AIM OF THE TASK
Look below for the line with "Click レポート出力 in the 26662 score window", then repeat it and all lines after it, exactly, minus any pictures.

== AVAILABLE DATA

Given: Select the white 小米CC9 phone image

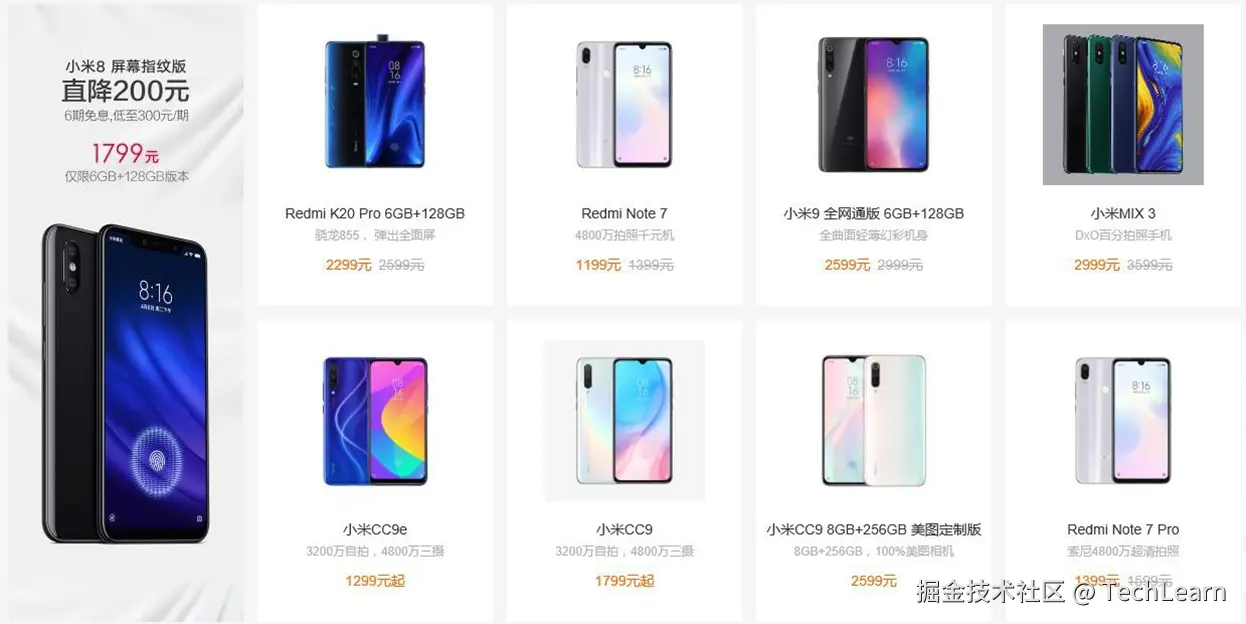Looking at the screenshot, I should tap(624, 421).
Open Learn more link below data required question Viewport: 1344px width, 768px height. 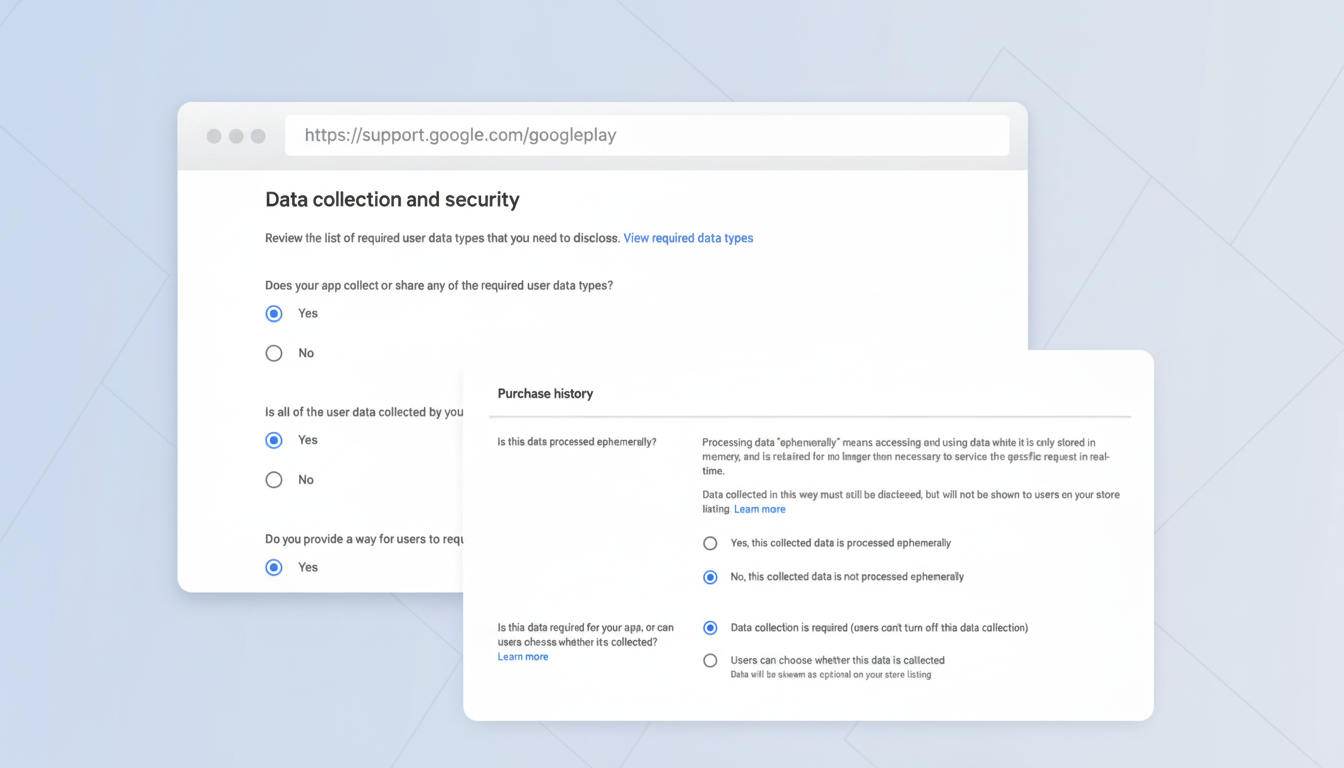522,657
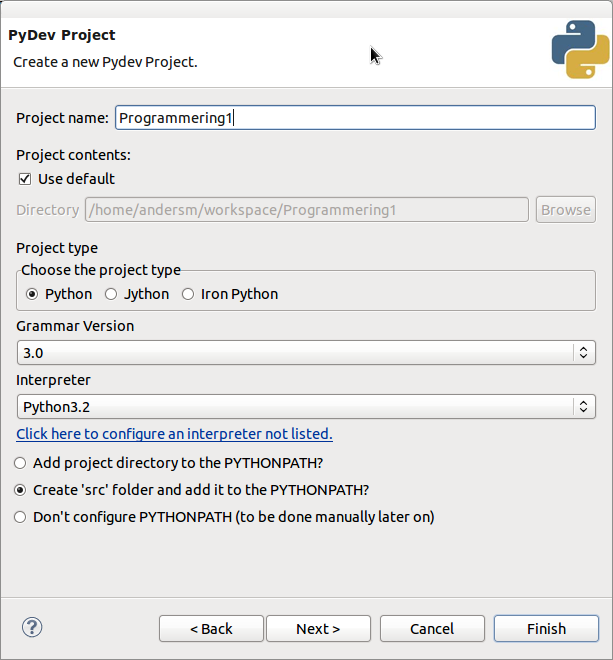
Task: Select the Iron Python project type
Action: click(x=188, y=294)
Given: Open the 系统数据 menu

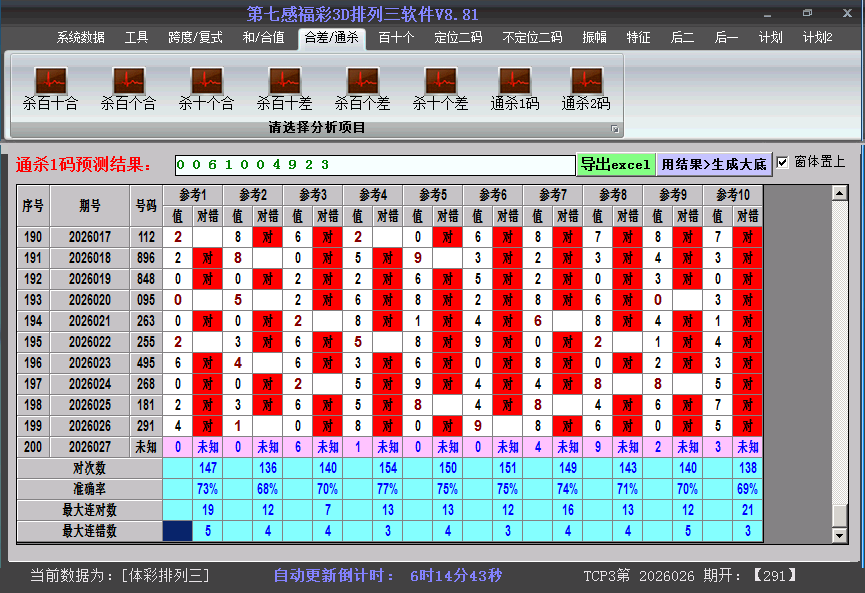Looking at the screenshot, I should [x=80, y=38].
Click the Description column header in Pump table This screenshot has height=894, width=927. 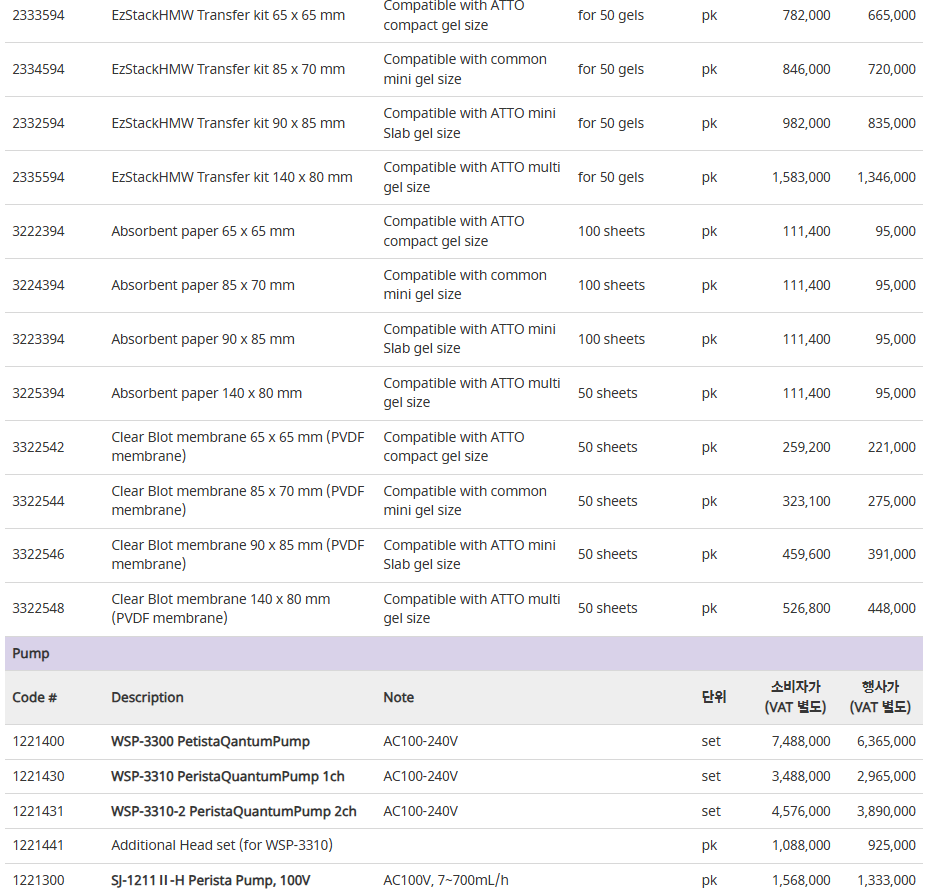pos(147,698)
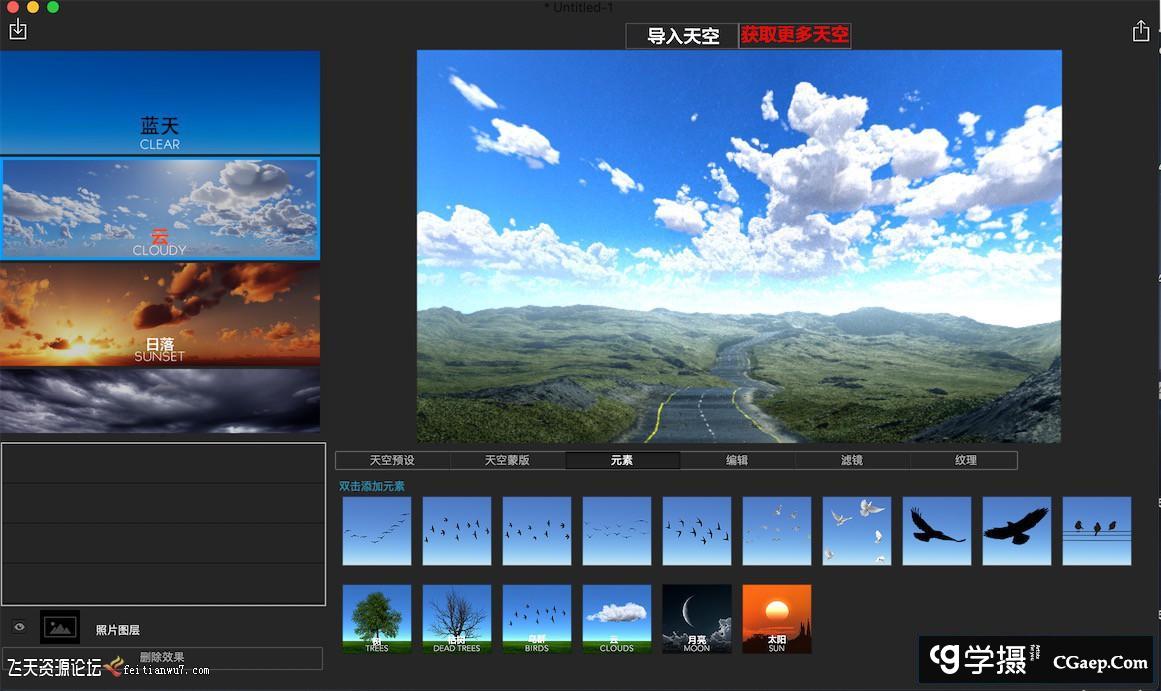1161x691 pixels.
Task: Switch to the 天空蒙版 tab
Action: [508, 459]
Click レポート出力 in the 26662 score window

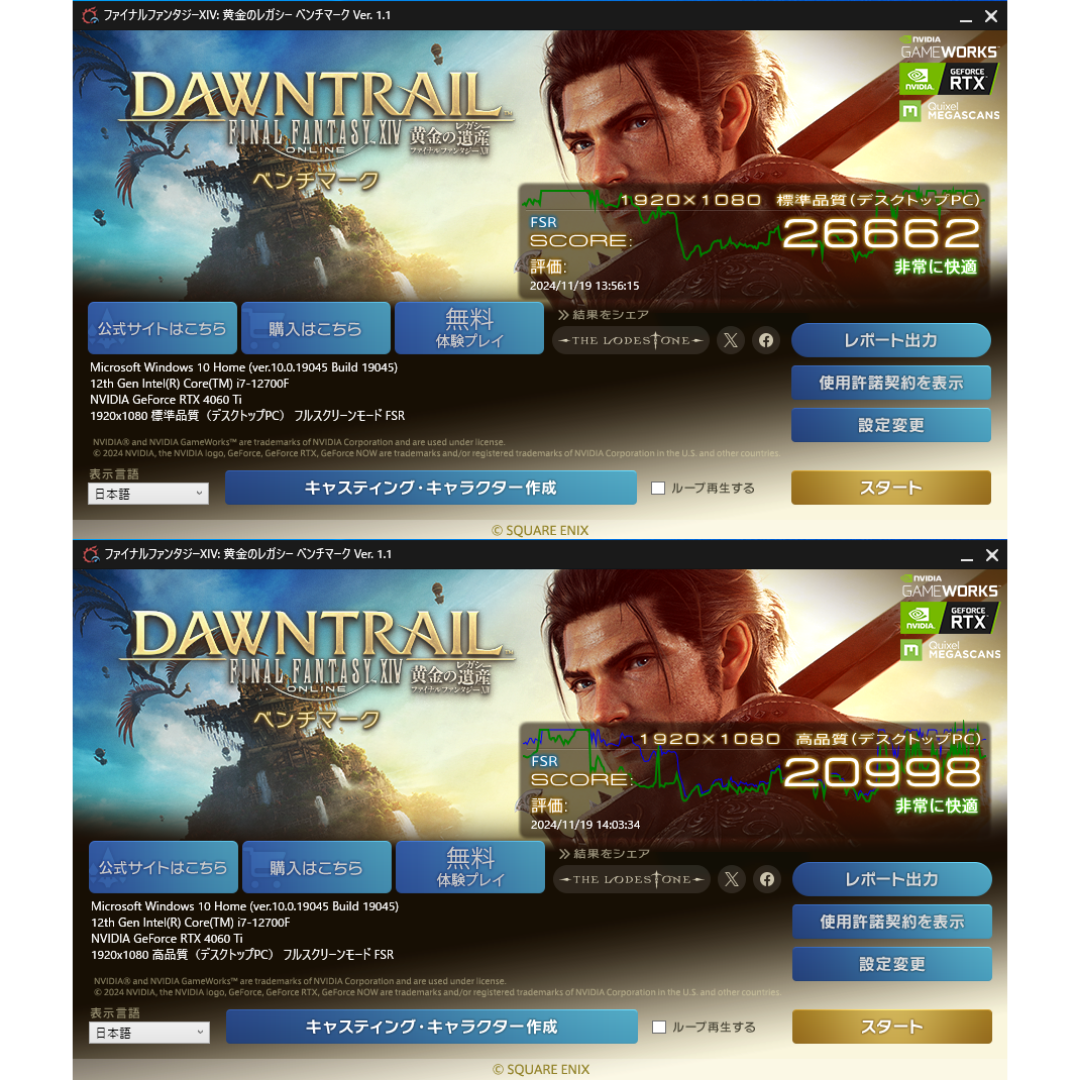891,340
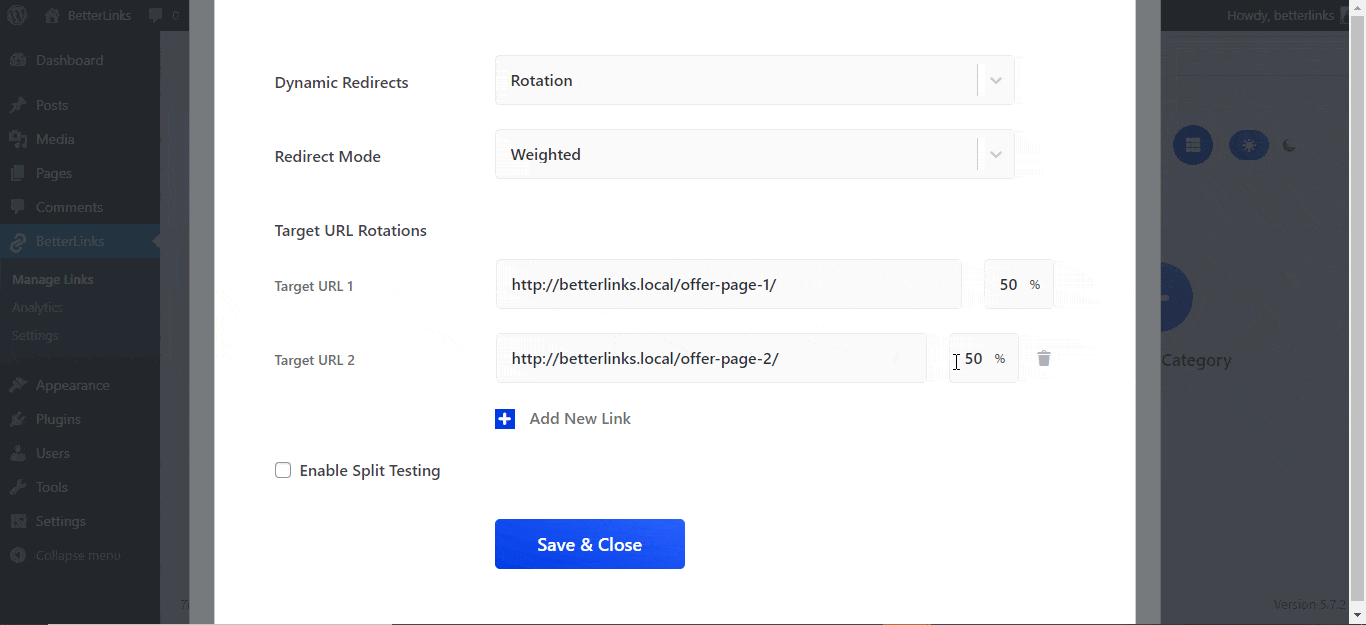Viewport: 1366px width, 625px height.
Task: Enable light mode via the sun icon
Action: coord(1249,145)
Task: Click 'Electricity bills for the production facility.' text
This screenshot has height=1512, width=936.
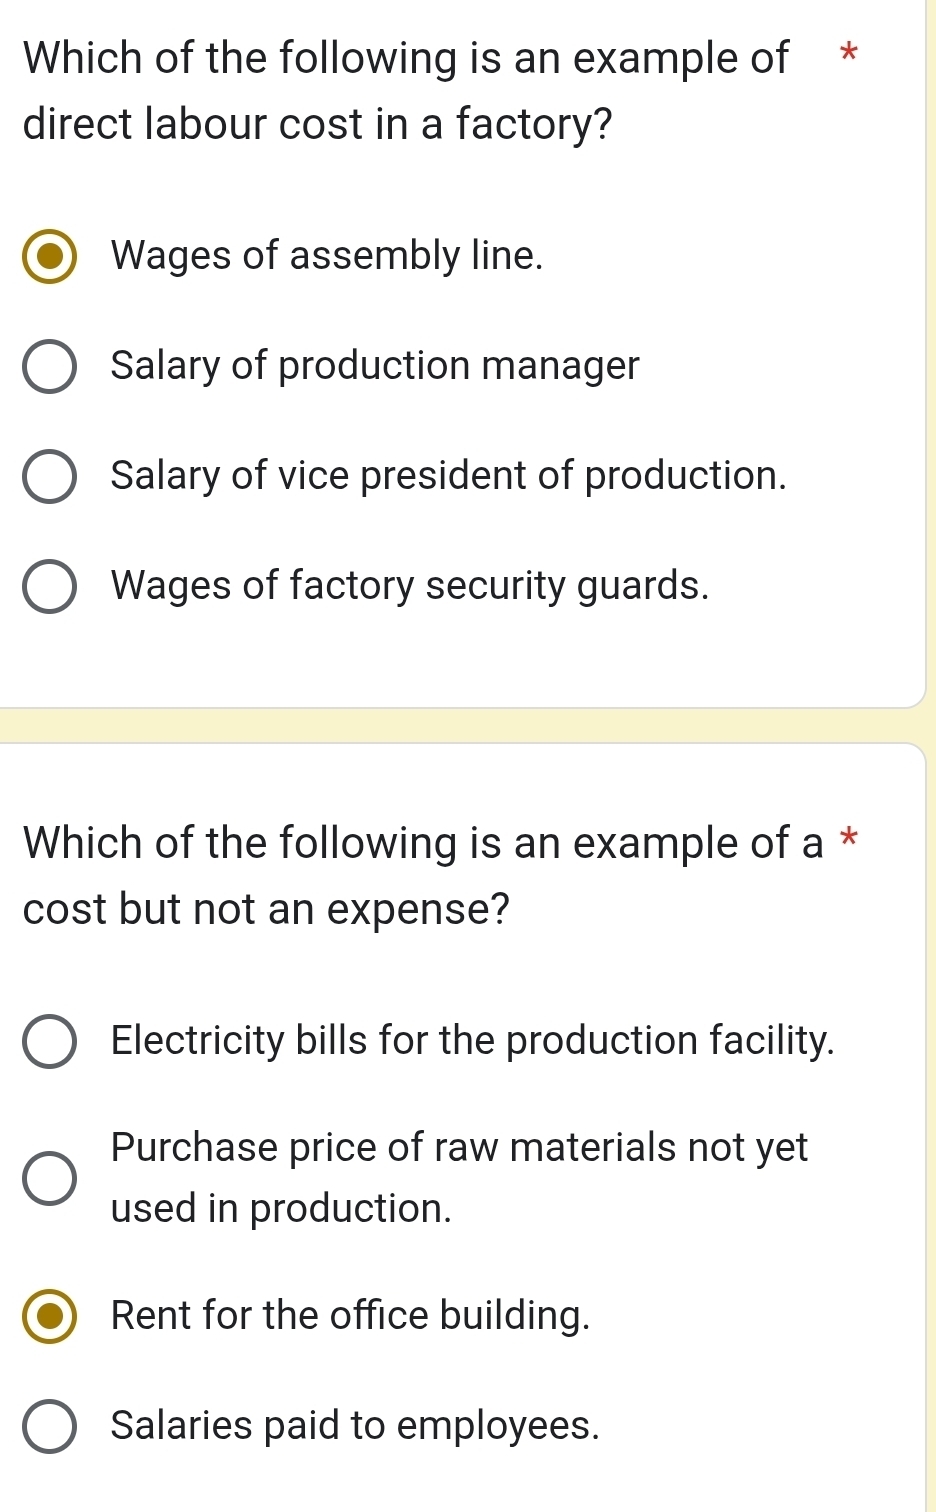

====

OUTPUT OF THE TASK
Click レポート出力 in the 26662 score window

891,340
Viewport: 1366px width, 625px height.
Task: Enable light mode via the sun icon
Action: coord(1249,145)
Task: Click 'Electricity bills for the production facility.' text
This screenshot has height=1512, width=936.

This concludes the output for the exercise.